The Sims is without a doubt one of the biggest franchises in gaming history now, and even though it is a much derided game amongst the snobbish hardcore gaming elite, who see it as a pointless casual gamers virtual dollhouse which the evil suits at EA use to squeeze their loyal fans for mucho greenbacks, I love it. I’m now going to cast my mind back to the very beginning of The Sims, what makes it so great and why I love it, even though there is plenty of cynicism and resentment regarding this franchise.

When I bought the first Sims title, it was back in the day when PC games came in those needlessly large cardboard boxes, even though the actual games were only house in regular CD cases (I never really found out why that was).
I was already a huge fan of developer Maxis’ previous work with the Sim City series, having enjoyed the original SNES version and Sim City 2000 on the PSone, and the idea behind The Sims sounded intriguing; you control a virtual person/family, and do everyday normal stuff.

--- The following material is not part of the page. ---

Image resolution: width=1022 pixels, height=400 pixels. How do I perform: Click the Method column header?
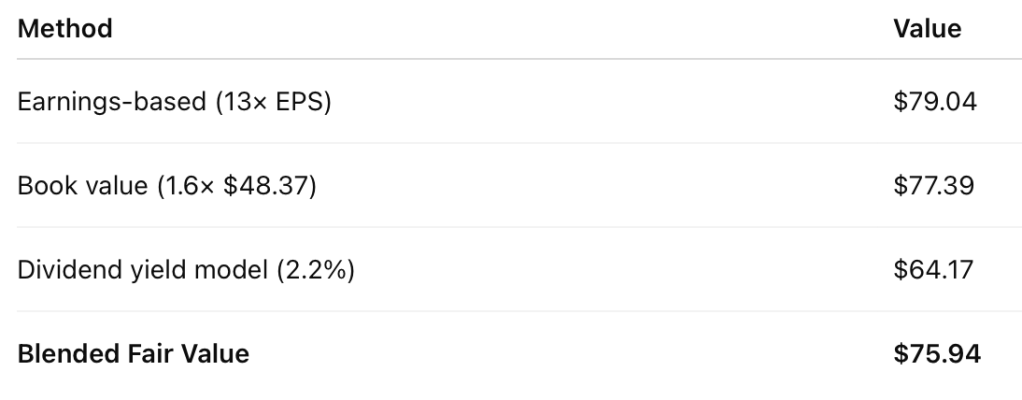pos(65,29)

The premise sounded, and still does sound, highly boring to some people, but the monotony of everyday normal life was something not really seen in a video game before. We’ve controlled giant fighting robots defending the galaxy, we’ve even controlled ninjas and beefy street fighters, but normal people doing normal stuff at home? I’d never work…would it?

I strolled into my crappy local branch of Dixons (the only local place I could buy games at the time without having to travel to a different town) and bought The Sims and the first expansion pack Livin’ it up in a double pack offer.
I took it home, installed it and when starting to play found that I was being eagerly watched by my younger siblings, after all, it was a game they were also very interested in, because of the family friendly nature of the title.
I started off by having a look at the tutorial mode, and then decided to make a copy of myself and let him live his virtual life, with me being the voyeuristic god watching on. I would eventually play this character from the very beginning of my Sims life right until I eventually stopped playing the original series.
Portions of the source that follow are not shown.